Work item - Only the number is wanted: count the lines in the data with "computer" in them.
--- Data records Enclosed Below ---
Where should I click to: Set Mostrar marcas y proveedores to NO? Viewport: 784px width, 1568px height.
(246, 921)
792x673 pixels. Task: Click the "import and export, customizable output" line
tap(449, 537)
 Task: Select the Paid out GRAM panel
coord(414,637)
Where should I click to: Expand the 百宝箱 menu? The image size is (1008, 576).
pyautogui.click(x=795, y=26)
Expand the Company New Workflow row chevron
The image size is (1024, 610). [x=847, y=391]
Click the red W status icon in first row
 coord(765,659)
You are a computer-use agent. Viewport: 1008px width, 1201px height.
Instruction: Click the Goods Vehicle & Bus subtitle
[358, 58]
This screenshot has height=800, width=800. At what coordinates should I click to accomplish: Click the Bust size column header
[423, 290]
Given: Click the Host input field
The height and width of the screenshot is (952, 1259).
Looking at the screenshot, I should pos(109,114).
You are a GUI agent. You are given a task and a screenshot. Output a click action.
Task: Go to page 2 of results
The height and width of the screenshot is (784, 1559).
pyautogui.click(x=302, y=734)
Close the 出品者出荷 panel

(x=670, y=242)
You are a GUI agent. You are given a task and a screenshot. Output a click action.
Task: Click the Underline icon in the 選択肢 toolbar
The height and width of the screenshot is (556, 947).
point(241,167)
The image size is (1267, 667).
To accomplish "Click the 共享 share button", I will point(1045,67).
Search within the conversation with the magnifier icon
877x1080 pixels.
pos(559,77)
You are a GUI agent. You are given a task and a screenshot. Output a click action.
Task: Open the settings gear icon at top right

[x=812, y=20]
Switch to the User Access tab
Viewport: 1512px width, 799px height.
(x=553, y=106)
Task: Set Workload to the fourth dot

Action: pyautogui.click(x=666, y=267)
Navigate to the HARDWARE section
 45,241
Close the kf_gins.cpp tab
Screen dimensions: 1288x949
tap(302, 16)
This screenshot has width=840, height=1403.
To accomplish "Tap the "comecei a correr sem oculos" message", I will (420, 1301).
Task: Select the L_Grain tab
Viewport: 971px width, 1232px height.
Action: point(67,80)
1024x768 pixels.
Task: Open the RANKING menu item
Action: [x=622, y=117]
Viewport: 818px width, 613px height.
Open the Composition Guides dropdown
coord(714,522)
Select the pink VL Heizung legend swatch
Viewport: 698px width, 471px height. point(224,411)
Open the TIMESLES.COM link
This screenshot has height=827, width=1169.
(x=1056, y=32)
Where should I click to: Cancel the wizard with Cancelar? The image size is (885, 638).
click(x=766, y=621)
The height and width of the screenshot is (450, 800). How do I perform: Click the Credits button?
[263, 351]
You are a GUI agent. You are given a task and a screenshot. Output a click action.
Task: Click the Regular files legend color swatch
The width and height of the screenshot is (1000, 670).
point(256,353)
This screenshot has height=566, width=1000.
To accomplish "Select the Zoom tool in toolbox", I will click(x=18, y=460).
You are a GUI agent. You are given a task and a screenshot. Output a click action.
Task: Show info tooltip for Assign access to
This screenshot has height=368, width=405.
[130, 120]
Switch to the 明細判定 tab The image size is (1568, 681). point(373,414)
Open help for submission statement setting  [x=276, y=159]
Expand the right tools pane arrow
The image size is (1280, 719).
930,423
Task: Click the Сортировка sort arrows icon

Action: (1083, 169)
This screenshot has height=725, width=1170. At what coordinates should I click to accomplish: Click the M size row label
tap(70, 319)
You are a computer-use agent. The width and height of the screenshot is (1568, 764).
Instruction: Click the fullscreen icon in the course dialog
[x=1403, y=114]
--- End of Enclosed Data records ---
Response box - 2